Lindsey Graham Is Such a Whore. Jim Tankersley of the New York Times: "Senator Lindsey Graham of South Carolina has been one of the biggest proponents of President Trump's crackdown on China, welcoming tariffs on Chinese imports while conceding that they will raise costs for American businesses and consumers.... But behind the scenes, Mr. Graham has been working to help chemical and textile companies in his home state avoid the pain of Mr. Trump's trade war.... The senator has written seven letters to the United States trade representative on behalf of companies seeking tariff relief -- more than any other member of Congress has penned. Four of those seven received at least some of the relief they were seeking."

News Ledes

New York Times: The 2018 Nobel Peace Prize was awarded on Friday to two campaigners against wartime sexual violence: Dr. Denis Mukwege, 63, a Congolese gynecological surgeon, and Nadia Murad, 25, who became the bold voice of the women forced into sexual slavery by the Islamic State group."

New York Times: "The unemployment rate fell to a nearly five-decade low in September, punctuating a remarkable rebound in the ten years after the collapse of Lehman Brothers set off a global financial crisis. The 134,000 jobs that employers added in September reflected the slowest pace of growth in a year, and the growth in wages cooled slightly from August.... The report on Friday extended the current run of monthly job growth to eight straight years, double the previous record."

:: What is expected ::
Please answer these questions about the news excerpt:
(a) How many letters has Senator Graham written to the United States trade representative on behalf of companies seeking tariff relief?
(b) Who were awarded the 2018 Nobel Peace Prize?
(c) How many jobs did employers add in September?

:: Data supplied ::
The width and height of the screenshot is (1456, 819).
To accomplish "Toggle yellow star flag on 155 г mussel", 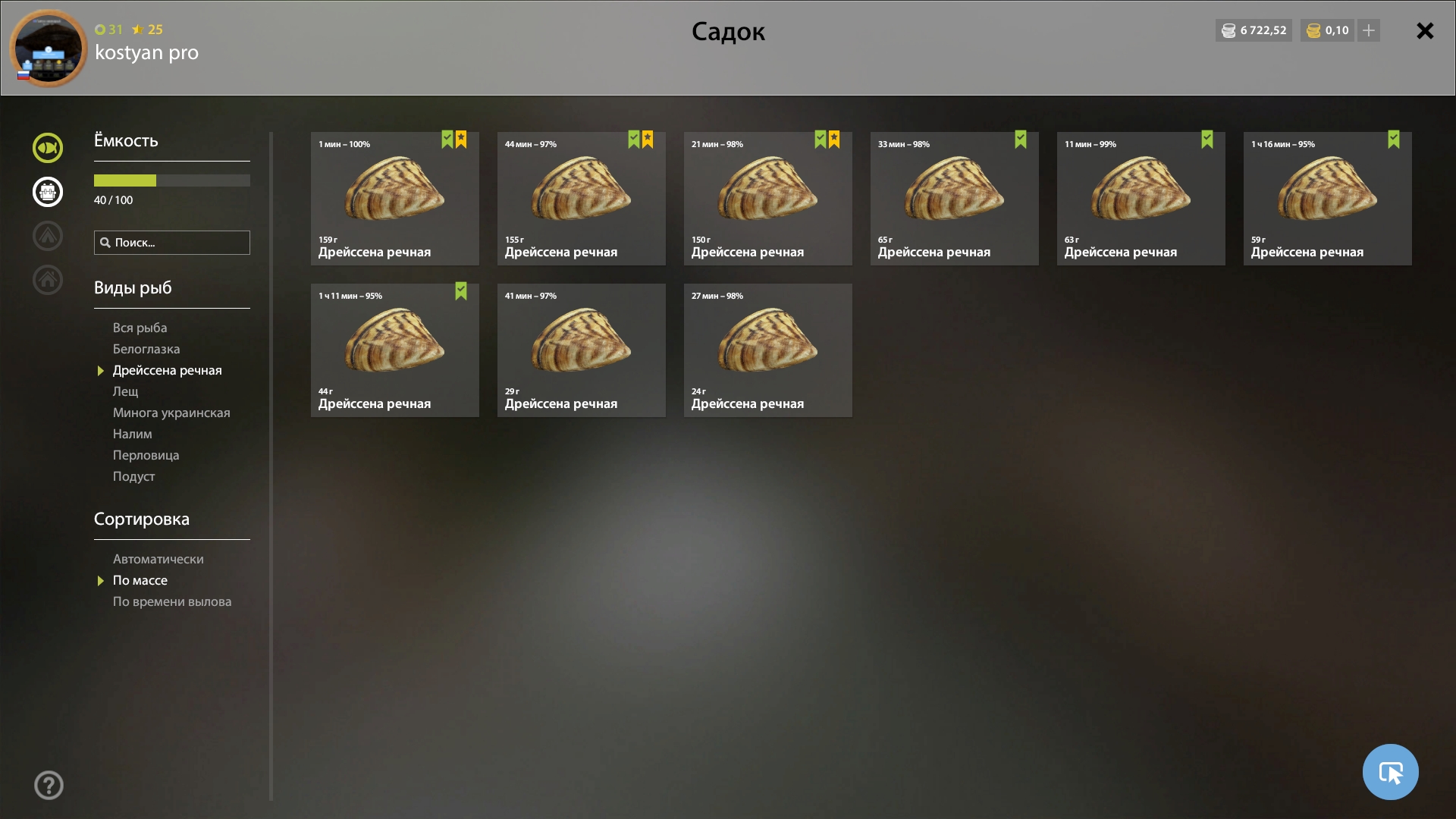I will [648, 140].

--

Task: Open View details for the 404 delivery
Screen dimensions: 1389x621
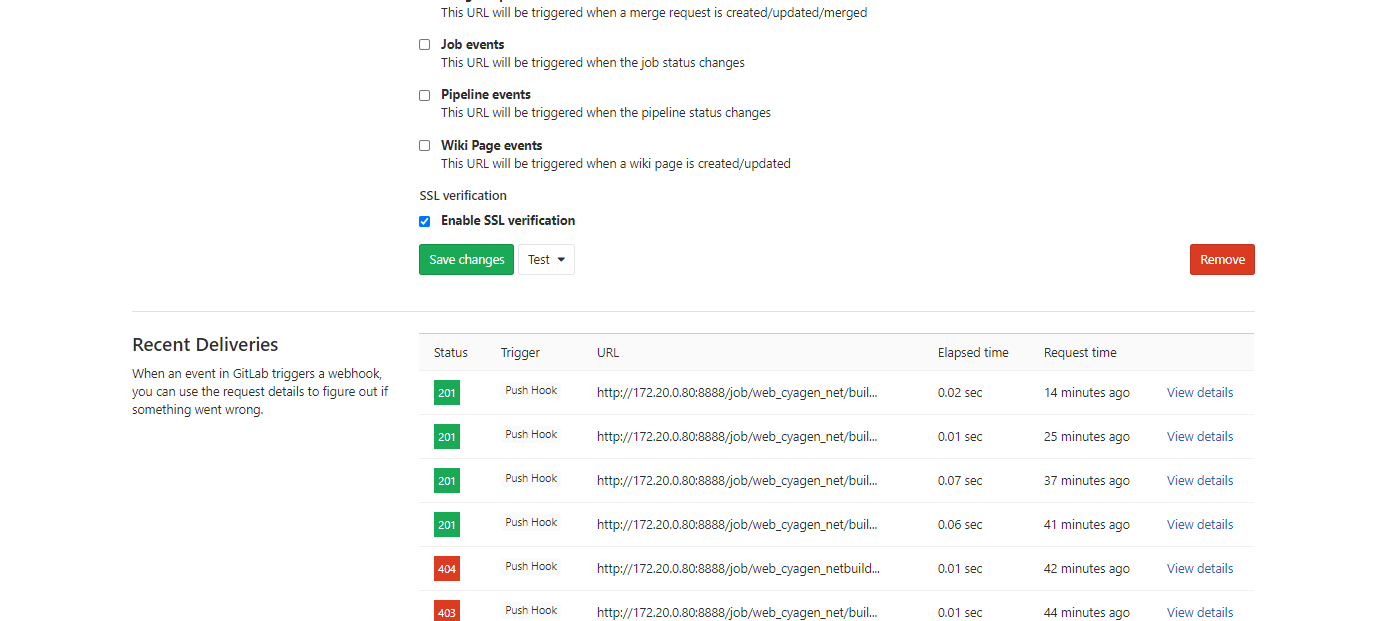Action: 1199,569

...

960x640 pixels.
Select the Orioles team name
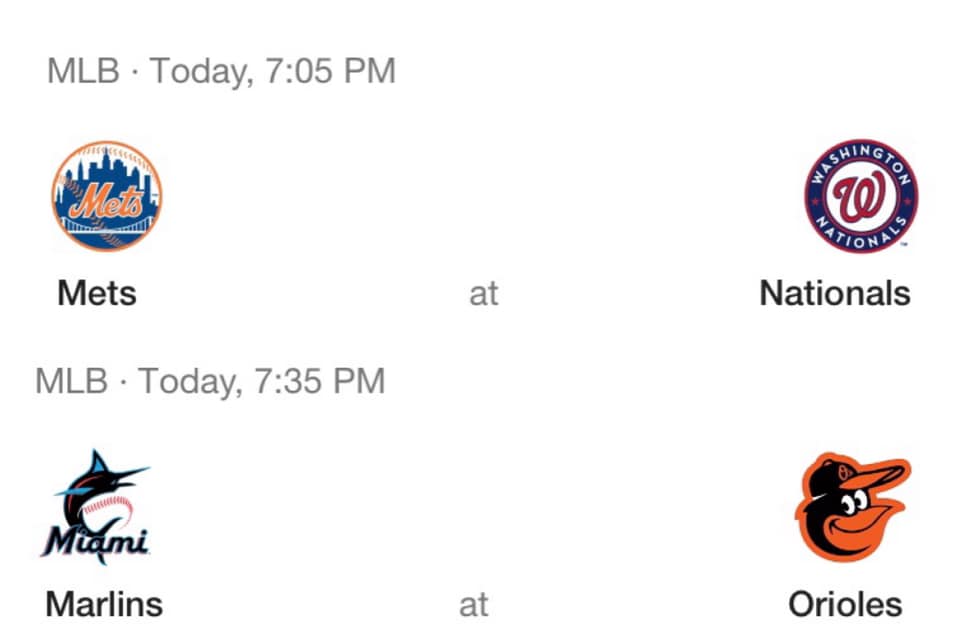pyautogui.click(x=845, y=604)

:: Solution for this task ::
(a) Seven.
(b) Dr. Denis Mukwege and Nadia Murad.
(c) 134,000.